**Provided passage:**
________________________________________
|A few years ago I wrote an article for Duckworks called
Curious Boat for Questionable Adventures’,
about my conversion of a CLC Mill Creek kayak into a sailing
trimaran. Grayer and wiser now, I’ve revisited that
project and corrected a lot of the shortcomings of my first
boatbuilding experience. I took a break in between to build
another boat and to do a lot of reading and sitting at the
feet of small boat gurus. Now I’ve returned to the trimaran
project with a fresh perspective.
A word of clarification. If you follow that link and read
my first article you’ll probably send me email asking
“could your whole family really fit in that boat?”
The answer is yes, they COULD. Past tense. But it was cozy.
The kids are bigger now and it will never happen again,
but we did go paddling a number of times with all hands
wielding paddles. I will not deny that there was mayhem
and eye-gougings. But there’s still room for me and
a small mate plus all the gear we need for a few days of
One of the biggest modifications I made for the new configuration
was the addition of the Hobie Mirage pedal drive. I’d
like to go on record right now stating that the sail/pedal
combination may just be the holy grail of microcruiser propulsion.
________________________________________
**Aim A:**
Answer each of these from the trimaran article:
(i) Which kayak did the writer convert into a sailing trimaran?
(ii) What did the writer do during the break before returning to the trimaran project?
(iii) Which pedal drive was added for the new configuration?
**Aim B:**
Using the trimaran article, please explain in one to three sentences why the writer says the whole family will never fit in the boat again.

**Information provided:**
________________________________________
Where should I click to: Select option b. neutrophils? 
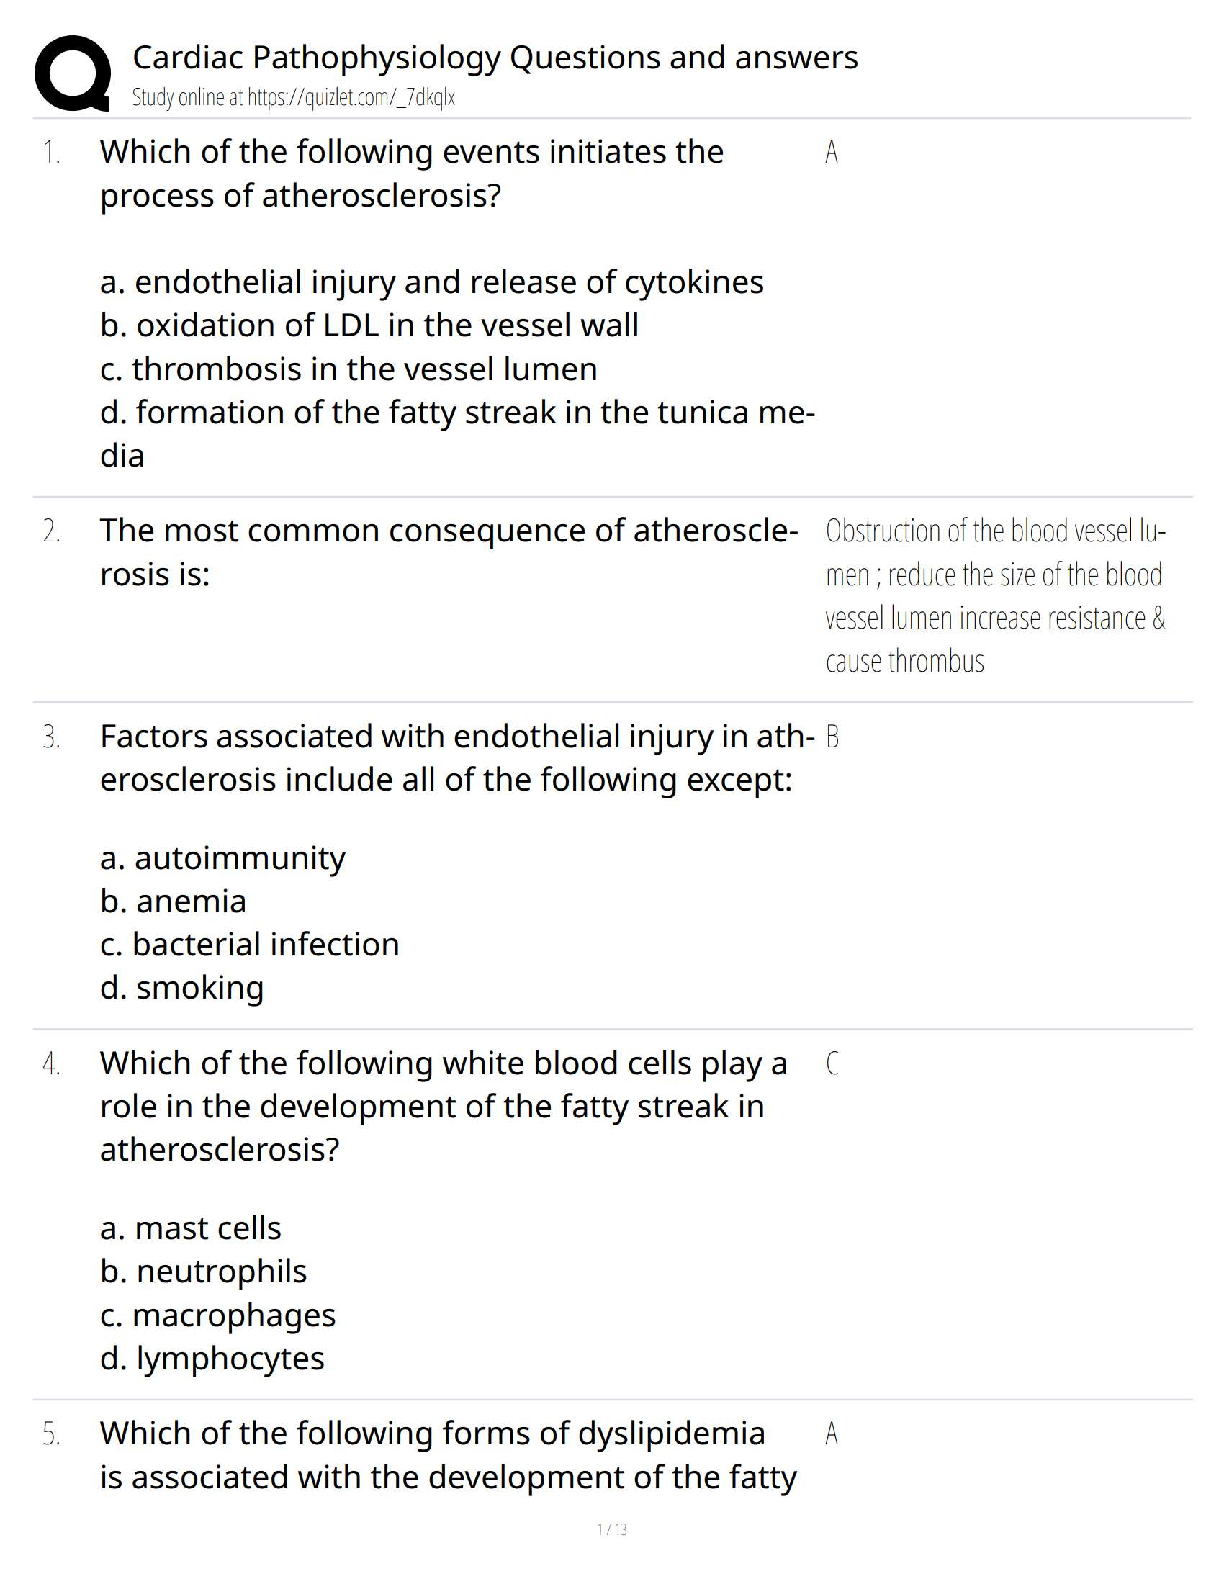[203, 1271]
________________________________________
**Reply A:**
(i) A CLC Mill Creek kayak.
(ii) The writer built another boat and did a lot of reading and sitting at the feet of small boat gurus.
(iii) The Hobie Mirage pedal drive.

**Reply B:**
The kids are bigger now, so the family could fit only in the past, and it will never happen again. There is still room for the writer, a small mate and the gear needed for a few days.